A report claims the drop has been so dramatic that Apple is now selling less than 20,000 watches a day in the US since its opening week.

According to Slice Intelligence, on certain days, the company has been selling just 10,000 watches, with sales dipping to as low as 4,000 to 5,000 units per day in late June.

This is in contrast to the 200,000 units it sold a day during the week of April 10, when consumers purchased around 1.5 million watches.

It says around two-thirds of the watches sold so far have been the 'Sport' version, which is the cheaper option, with a price tag of $349 (£299).

Only 2,000 of the luxury gold 'Edition' model, priced at $10,000 (£8,000), have been sold in the US, according to figures seen by MarketWatch.

However, Slice's figures are unofficial and based on electronic receipts sent to email addresses following a purchase.

Apple has not publicly revealed Apple Watch sales figures following its launch in April and the company has yet to respond for comment.

Ben Bajarin, principle analyst at Creative Strategies, told The Australian's Chris Griffiths that Slice's report should be taken with a pinch of salt and that it failed to take into account global sales as well as the ebbs and flows of sales in the US market.

He predicts that around five million Apple Watches have been sold in the June quarter.


An Apple support page warns of possible reactions to the watch.

The Apple Watch, the space gray Apple Watch Sport, the stainless steel parts of some Apple Watch bands and the magnets in the watch and bands, all contain nickel.

Apple says they all fall below the strict nickel restrictions set by European REACh regulation meaning nickel exposure is 'unlikely to be a problem'.

But it warns users to be aware of the possibility in case they are susceptible to nickel-related reactions.

The Apple Watch case, the Milanese Loop, the Modern Buckle, and the Leather Loop each contain trace amounts of methacrylates from adhesives.

Methacrylates are used in bandages and plasters, for example, and some people are sensitive to them, or may develop sensitivities over time.

Another reason for the irritation may be wearing the band too tight, or too loose, or not keeping the band clean.

Apple advises people who suffer reactions should consult their doctor before putting the watch back on.
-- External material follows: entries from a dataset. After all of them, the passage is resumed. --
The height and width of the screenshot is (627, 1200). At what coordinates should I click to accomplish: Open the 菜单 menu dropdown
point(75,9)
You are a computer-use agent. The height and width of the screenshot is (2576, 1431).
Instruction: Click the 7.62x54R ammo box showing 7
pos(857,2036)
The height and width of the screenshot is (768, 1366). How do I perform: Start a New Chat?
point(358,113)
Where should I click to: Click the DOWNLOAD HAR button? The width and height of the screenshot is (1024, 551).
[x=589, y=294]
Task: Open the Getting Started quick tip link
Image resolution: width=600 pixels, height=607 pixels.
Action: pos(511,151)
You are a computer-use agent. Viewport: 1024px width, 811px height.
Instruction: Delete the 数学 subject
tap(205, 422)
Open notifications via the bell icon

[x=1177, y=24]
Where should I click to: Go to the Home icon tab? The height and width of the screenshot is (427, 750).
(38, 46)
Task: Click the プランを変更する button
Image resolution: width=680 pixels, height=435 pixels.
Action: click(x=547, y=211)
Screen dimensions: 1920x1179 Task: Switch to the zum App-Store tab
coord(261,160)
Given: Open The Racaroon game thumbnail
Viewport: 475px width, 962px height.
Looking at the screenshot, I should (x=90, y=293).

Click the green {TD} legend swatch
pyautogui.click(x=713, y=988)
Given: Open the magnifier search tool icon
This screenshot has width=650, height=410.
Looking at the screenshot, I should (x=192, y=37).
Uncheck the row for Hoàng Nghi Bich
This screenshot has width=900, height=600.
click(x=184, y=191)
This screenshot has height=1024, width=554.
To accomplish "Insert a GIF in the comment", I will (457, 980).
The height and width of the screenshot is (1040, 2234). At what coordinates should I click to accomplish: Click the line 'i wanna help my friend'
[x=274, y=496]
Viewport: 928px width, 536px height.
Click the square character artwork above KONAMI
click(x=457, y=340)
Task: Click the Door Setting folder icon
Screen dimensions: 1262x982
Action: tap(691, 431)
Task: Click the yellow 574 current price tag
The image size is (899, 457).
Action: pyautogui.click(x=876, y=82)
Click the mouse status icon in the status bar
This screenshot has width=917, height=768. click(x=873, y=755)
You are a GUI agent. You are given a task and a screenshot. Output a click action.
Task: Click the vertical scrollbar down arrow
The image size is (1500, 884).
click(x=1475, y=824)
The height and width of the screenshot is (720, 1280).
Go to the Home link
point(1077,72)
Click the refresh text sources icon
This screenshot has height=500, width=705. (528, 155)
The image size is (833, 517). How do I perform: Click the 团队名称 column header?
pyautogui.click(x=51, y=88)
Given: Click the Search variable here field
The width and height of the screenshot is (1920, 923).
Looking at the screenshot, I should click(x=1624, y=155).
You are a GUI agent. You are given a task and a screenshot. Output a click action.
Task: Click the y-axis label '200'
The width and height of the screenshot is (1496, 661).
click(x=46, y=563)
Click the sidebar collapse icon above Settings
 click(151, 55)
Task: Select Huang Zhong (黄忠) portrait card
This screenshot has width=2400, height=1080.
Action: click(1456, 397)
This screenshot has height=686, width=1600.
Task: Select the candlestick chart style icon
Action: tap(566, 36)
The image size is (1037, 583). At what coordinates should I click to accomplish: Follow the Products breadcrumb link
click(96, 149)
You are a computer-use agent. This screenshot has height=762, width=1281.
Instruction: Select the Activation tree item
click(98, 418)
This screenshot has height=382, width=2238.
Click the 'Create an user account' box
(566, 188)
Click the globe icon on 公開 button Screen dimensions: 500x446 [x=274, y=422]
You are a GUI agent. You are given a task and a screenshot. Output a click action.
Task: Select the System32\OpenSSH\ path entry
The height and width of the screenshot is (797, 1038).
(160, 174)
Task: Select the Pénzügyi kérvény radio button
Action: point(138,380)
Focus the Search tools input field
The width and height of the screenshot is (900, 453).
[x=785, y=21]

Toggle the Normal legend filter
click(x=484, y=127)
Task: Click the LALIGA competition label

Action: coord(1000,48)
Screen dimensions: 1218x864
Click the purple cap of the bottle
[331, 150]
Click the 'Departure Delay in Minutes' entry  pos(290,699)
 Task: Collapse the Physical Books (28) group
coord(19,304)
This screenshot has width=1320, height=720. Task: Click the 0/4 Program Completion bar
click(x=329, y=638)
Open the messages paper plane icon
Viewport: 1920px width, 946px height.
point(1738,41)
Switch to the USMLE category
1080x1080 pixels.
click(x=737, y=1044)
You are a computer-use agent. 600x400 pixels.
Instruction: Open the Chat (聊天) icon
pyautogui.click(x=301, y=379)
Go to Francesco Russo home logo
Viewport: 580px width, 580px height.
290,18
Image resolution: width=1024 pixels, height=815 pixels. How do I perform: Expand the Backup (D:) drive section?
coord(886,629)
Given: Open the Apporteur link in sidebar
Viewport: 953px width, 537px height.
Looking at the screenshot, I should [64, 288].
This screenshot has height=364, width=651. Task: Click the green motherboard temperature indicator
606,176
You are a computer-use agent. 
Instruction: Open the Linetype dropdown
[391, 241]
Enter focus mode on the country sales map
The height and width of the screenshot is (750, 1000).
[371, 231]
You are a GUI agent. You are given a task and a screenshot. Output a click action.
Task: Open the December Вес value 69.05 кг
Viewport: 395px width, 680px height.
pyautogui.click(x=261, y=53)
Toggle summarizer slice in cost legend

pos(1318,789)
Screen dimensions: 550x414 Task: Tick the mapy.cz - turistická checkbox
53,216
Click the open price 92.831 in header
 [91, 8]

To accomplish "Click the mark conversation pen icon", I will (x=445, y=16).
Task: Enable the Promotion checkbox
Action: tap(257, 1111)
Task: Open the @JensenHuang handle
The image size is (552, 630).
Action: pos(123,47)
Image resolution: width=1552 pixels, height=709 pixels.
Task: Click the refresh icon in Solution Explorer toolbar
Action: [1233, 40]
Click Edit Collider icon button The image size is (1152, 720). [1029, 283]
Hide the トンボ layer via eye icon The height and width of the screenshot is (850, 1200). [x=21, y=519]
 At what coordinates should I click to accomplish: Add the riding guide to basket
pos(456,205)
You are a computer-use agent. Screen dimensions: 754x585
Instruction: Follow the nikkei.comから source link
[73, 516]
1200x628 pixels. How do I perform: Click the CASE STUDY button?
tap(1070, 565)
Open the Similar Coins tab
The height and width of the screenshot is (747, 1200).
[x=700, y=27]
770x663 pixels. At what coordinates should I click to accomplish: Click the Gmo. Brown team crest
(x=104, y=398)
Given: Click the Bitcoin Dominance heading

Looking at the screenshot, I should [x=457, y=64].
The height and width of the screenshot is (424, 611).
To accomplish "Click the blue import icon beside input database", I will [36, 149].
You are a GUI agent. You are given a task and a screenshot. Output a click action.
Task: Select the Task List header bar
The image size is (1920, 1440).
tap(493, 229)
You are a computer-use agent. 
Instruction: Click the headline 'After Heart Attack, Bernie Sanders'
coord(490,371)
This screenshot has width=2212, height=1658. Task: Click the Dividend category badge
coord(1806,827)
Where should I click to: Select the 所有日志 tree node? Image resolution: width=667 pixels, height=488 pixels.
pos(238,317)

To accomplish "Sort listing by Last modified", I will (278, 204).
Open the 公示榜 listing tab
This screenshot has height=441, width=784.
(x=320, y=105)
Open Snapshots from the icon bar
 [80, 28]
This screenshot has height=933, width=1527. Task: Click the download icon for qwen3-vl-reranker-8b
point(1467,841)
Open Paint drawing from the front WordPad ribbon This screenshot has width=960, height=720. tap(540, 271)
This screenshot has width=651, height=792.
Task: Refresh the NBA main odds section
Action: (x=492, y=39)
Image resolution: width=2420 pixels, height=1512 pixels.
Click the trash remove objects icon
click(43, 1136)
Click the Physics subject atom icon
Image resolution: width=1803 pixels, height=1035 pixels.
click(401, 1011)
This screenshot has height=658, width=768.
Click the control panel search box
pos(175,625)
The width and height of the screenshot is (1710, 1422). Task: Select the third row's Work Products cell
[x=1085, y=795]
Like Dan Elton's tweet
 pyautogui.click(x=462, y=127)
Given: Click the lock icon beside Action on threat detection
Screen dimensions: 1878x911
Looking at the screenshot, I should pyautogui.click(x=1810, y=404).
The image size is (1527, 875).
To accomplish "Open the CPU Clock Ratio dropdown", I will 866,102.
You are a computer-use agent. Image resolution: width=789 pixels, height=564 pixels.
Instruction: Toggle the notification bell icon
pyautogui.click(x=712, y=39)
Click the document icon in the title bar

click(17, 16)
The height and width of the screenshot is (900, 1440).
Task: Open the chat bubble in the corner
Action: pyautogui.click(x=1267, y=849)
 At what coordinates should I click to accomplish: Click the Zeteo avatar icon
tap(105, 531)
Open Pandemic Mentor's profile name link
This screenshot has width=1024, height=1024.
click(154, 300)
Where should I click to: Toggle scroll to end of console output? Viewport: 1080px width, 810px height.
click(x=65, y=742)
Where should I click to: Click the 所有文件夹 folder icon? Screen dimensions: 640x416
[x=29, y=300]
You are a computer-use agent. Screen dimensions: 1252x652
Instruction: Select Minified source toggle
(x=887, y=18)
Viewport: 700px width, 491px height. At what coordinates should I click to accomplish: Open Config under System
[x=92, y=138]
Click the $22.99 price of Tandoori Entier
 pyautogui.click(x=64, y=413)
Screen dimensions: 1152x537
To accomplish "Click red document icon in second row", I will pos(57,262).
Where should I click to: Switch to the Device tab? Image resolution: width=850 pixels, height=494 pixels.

In 2014, Fitbit recalled one million of its Force fitness traker wristbands after consumers complained of rashes, burns and blisters.

The device retails for $130 but within weeks of its launch in November 2013, people started complaining of rashes appearing on their skin underneath the device’s charging port.

In a statement, Fitbit claimed that ‘numerous factors’ may ‘cause skin irritation,’ including sensitivity to the device's stainless steel, which contains nickel, ‘reactions to bacteria that can accumulate in wristbands, or a sensitivity to the material of the band elastomer.’